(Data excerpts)

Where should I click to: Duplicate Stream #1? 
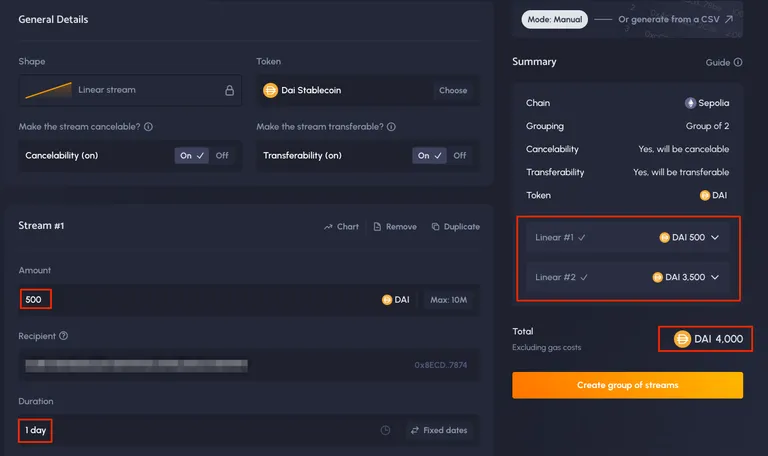click(x=456, y=227)
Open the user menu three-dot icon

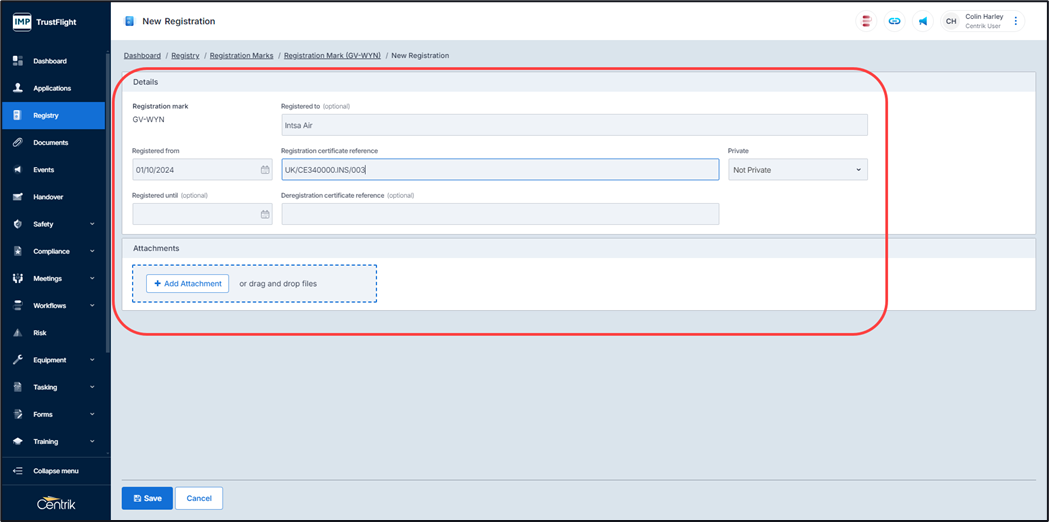(1016, 21)
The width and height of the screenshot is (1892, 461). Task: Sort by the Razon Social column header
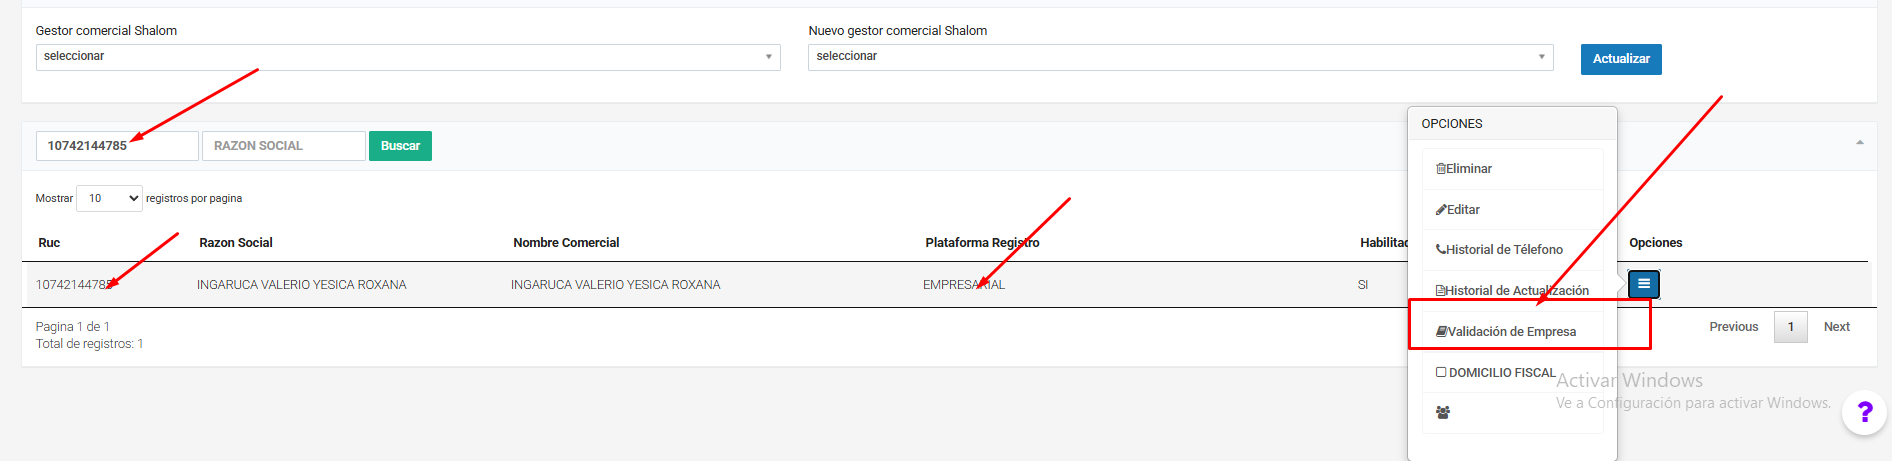pos(236,243)
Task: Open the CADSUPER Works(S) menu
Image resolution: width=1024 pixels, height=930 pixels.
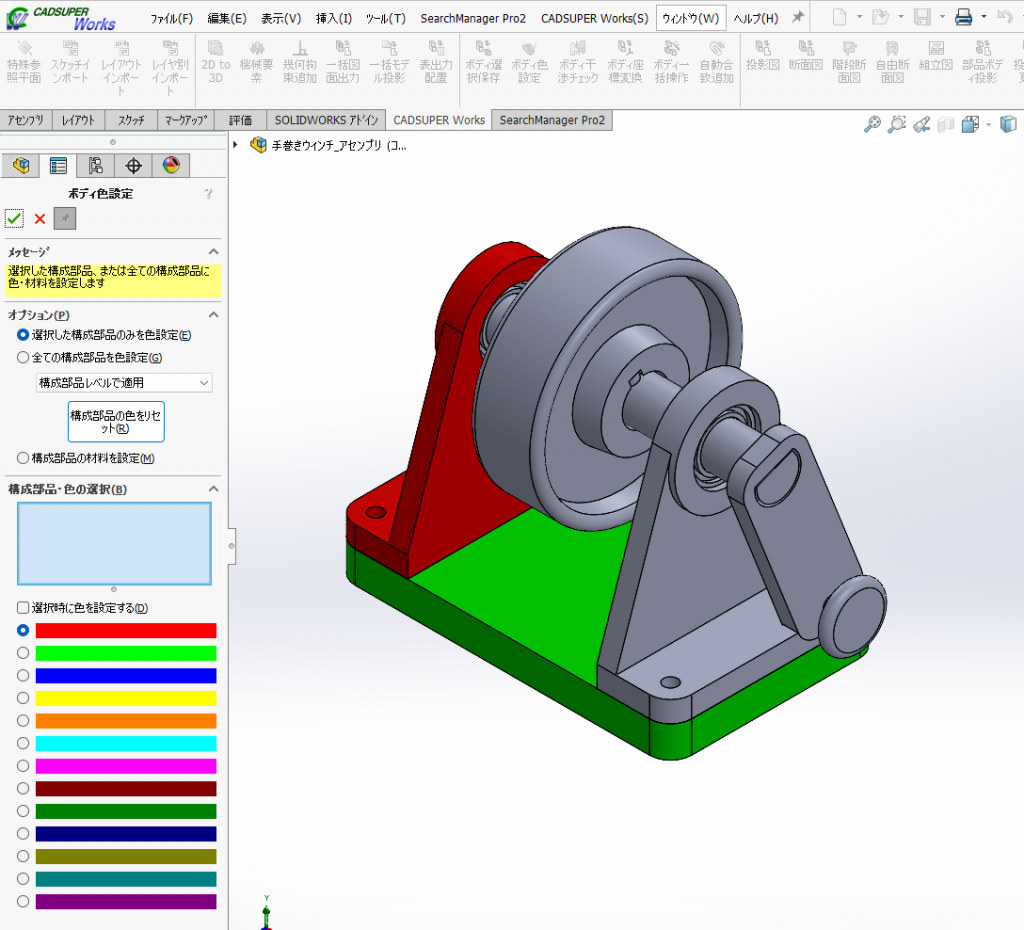Action: pos(594,18)
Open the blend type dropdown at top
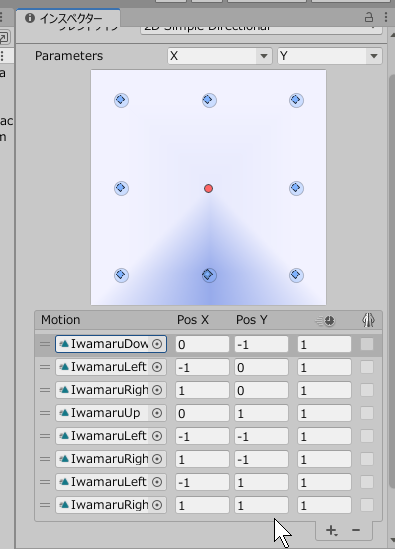395x549 pixels. point(261,29)
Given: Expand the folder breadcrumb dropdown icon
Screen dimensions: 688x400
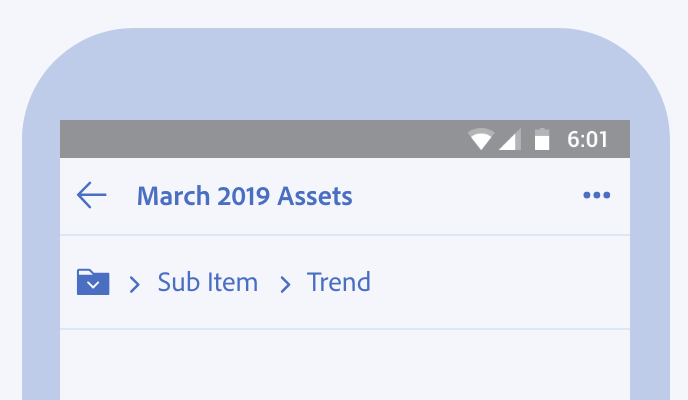Looking at the screenshot, I should pos(93,283).
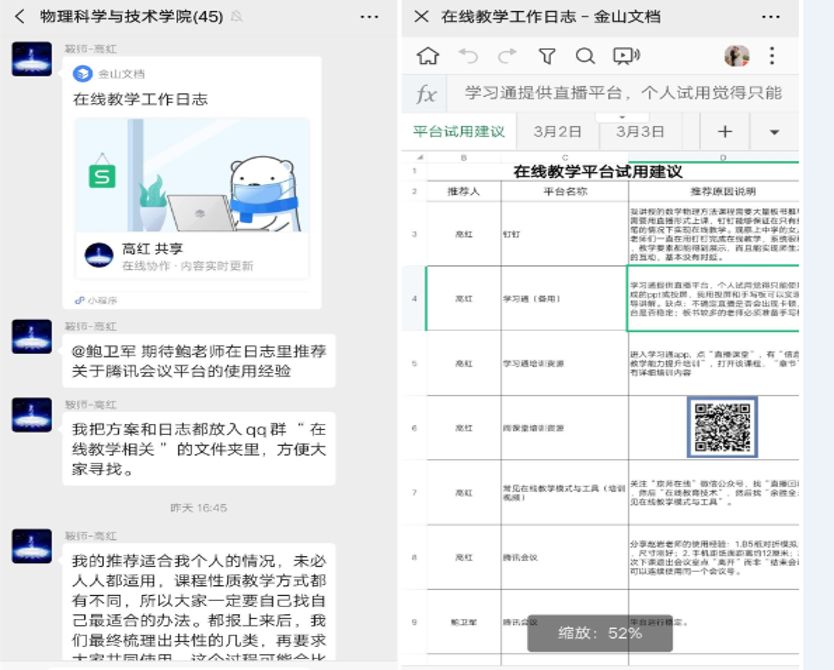Open the user avatar profile
This screenshot has width=834, height=670.
(x=737, y=56)
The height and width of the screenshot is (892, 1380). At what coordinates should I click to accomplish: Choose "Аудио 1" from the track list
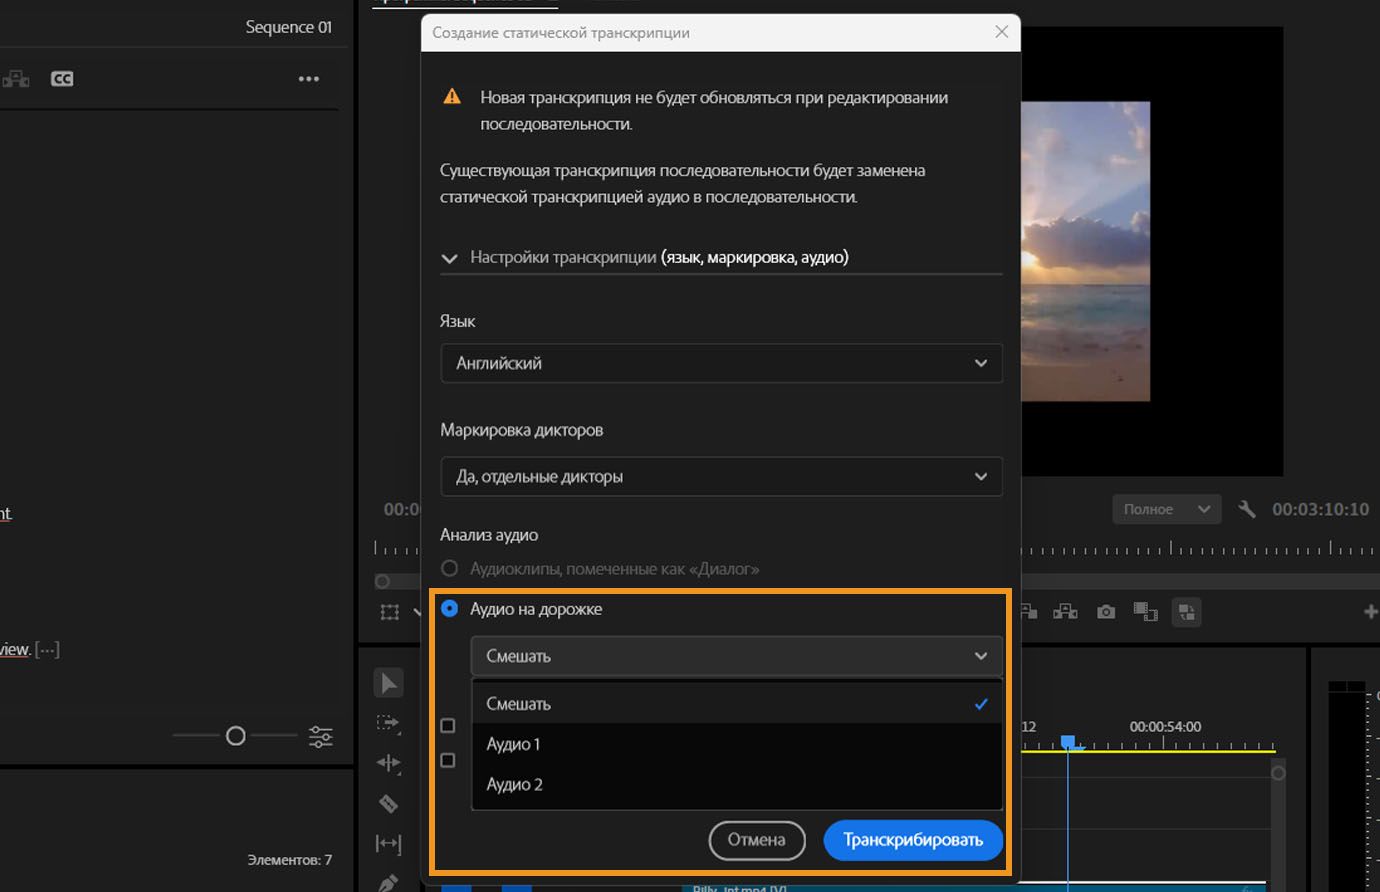coord(513,744)
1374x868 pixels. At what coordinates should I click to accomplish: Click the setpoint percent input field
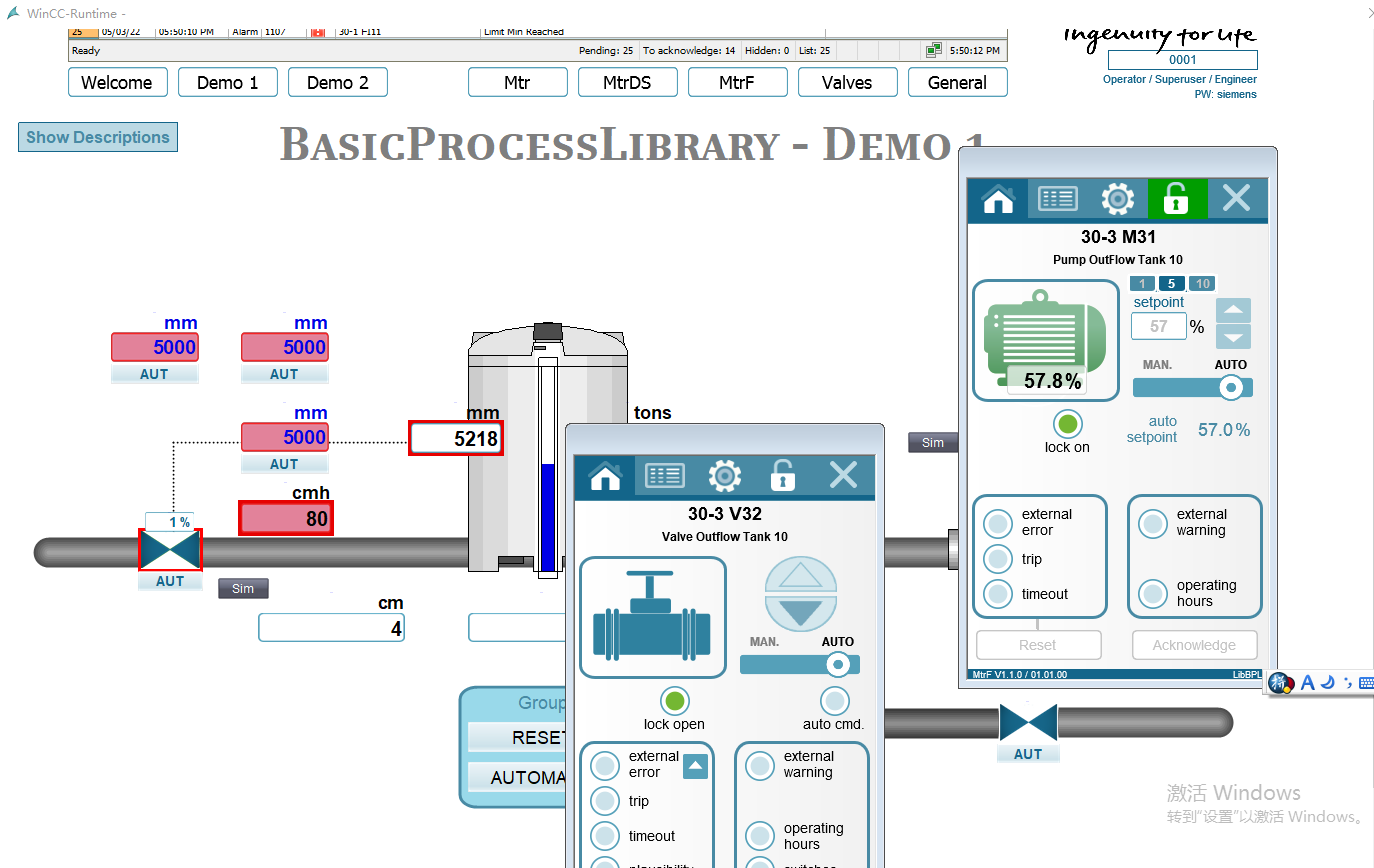1158,326
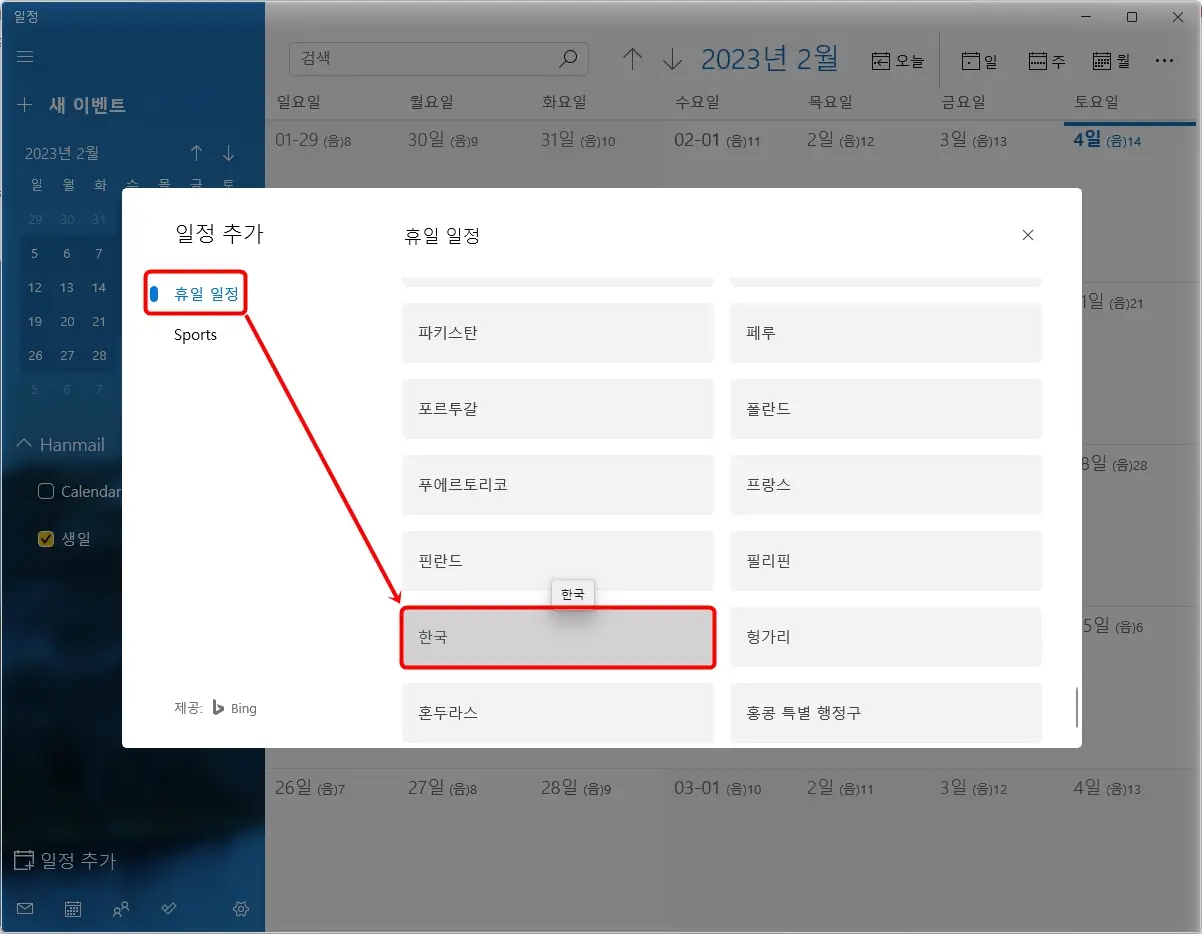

### Work instructions
The records above should be returned exactly; no image belongs in the copy.

### Result of this task
Where should I click to: Duplicate Stream #1? 
click(x=456, y=227)
Open the user menu three-dot icon

(1016, 21)
The width and height of the screenshot is (1892, 461). Task: Sort by the Razon Social column header
pos(236,243)
Task: Open the CADSUPER Works(S) menu
Image resolution: width=1024 pixels, height=930 pixels.
Action: pos(594,18)
Open the blend type dropdown at top
395x549 pixels. point(261,29)
Given: Expand the folder breadcrumb dropdown icon
Screen dimensions: 688x400
Looking at the screenshot, I should pos(93,283).
Open the user avatar profile
This screenshot has width=834, height=670.
(x=737, y=56)
The height and width of the screenshot is (892, 1380). At what coordinates should I click to accomplish: Choose "Аудио 1" from the track list
coord(513,744)
1374x868 pixels. At what coordinates should I click to accomplish: Click the setpoint percent input field
1158,326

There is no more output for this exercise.